Manufactured Normalcy Field
I wouldn’t know how to begin to describe this piece, so I’ll just share a few nuggets. If you have any interest in things like past and present and reality, the full post is worth a read.
we live in a continuous state of manufactured normalcy. There are mechanisms that operate — a mix of natural, emergent and designed — that work to prevent us from realizing that the future is actually happening as we speak. To really understand the world and how it is evolving, you need to break through this manufactured normalcy field. Unfortunately, that leads, as we will see, to a kind of existential nausea.
What is interesting is how this psychological pre-disposition to believe in an unchanging, normal present doesn’t kill us.
How, as a species, are we able to prepare for, create, and deal with, the future, while managing to effectively deny that it is happening at all?
a typical air traveler never experiences anything that one of our ancestors could not experience on a fast chariot or a boat.
even though air travel is now a hundred years old, it hasn’t actually “arrived” psychologically. A full appreciation of what air travel is has been kept from the general population through manufactured normalcy.
we are all living, in user-experience terms, in some thoroughly mangled, overloaded, stretched and precarious version of the 15th century that is just good enough to withstand casual scrutiny.
Instead of a newspaper feeding us daily doses of a shared Field, we get a nauseating mix of news from forgotten classmates, slogan-placards about issues trivial and grave, revisionist histories coming at us via a million political voices, the future as a patchwork quilt of incoherent glimpses, all mixed in with pictures of cats doing improbable things.
We aren’t being hit by Future Shock. We are going to be hit by Future Nausea. You’re not going to be knocked out cold. You’re just going to throw up in some existential sense of the word.

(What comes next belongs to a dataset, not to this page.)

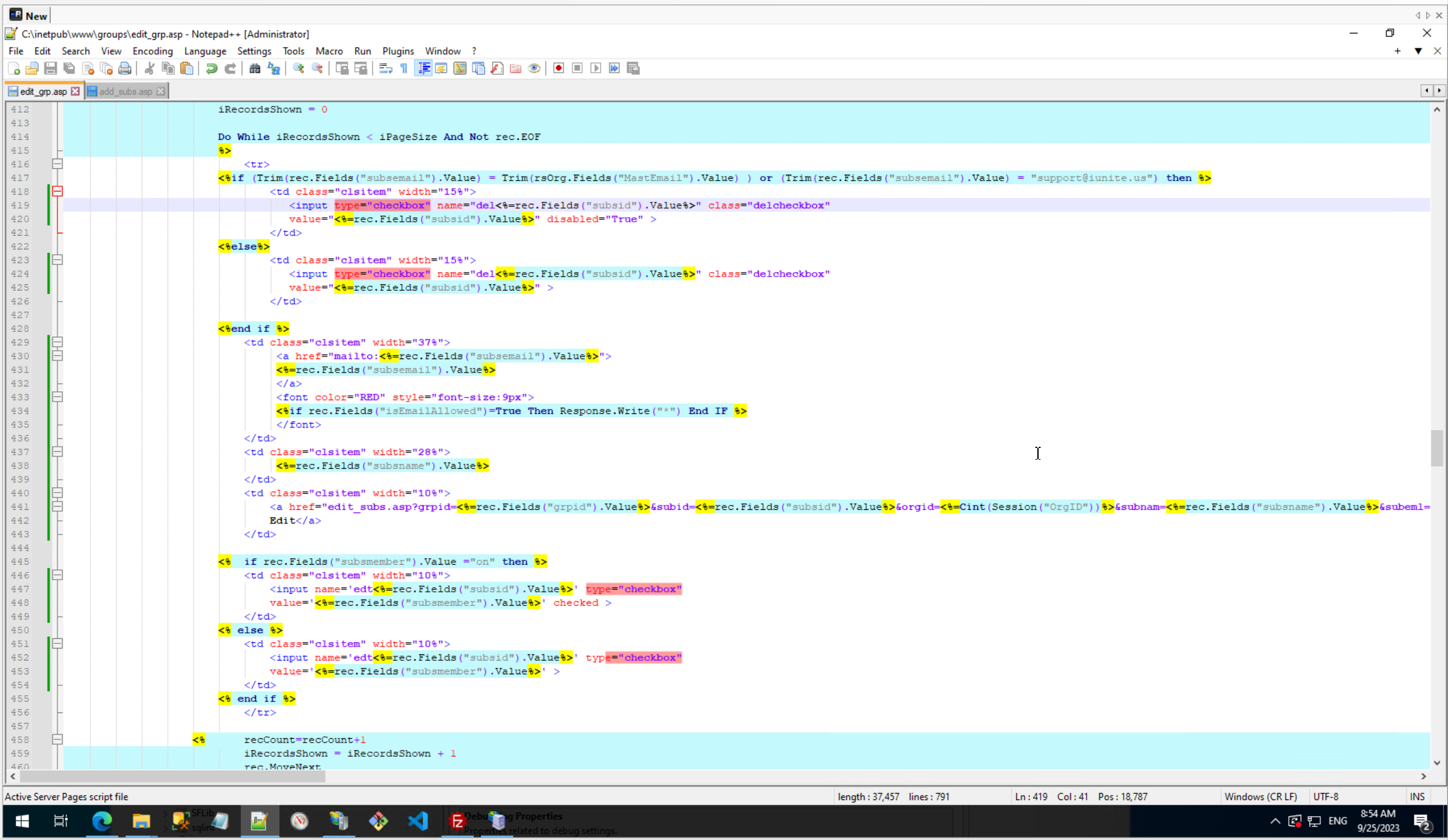Image resolution: width=1448 pixels, height=840 pixels.
Task: Collapse the fold marker at line 418
Action: pos(57,191)
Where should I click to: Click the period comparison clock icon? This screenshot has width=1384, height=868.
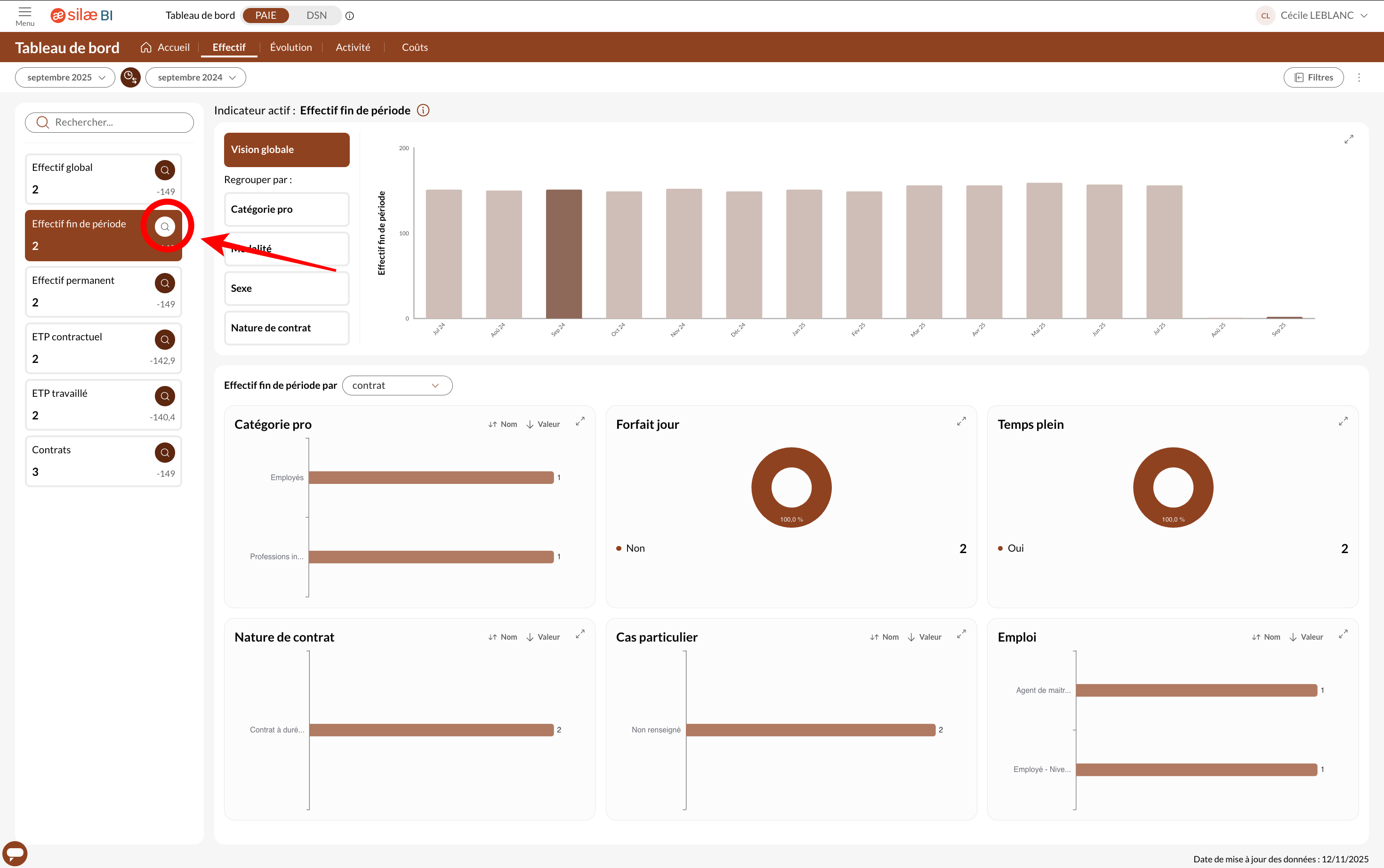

Lawyers ditching Blackberry
According to the American Lawyer survey, 88 percent of the CIOs expect a net drop in the number of BlackBerry users at their law firms in the next 12 months. And firms that allow lawyers to bring their own devices to work are reporting benefits; the biggest one, according to 70 percent of the CIOs, is more cheerful users.
Technology Talent Gap
Among employees who work for Google, Mr. Obama received about $720,000 in itemized contributions this year, compared with only $25,000 for Mr. Romney. That means that Mr. Obama collected almost 97 percent of the money between the two major candidates. Apple employees gave 91 percent of their dollars to Mr. Obama. At eBay, Mr. Obama received 89 percent of the money from employees. Democrats had the support of 80 percent or 90 percent of the best and brightest minds in the information technology field.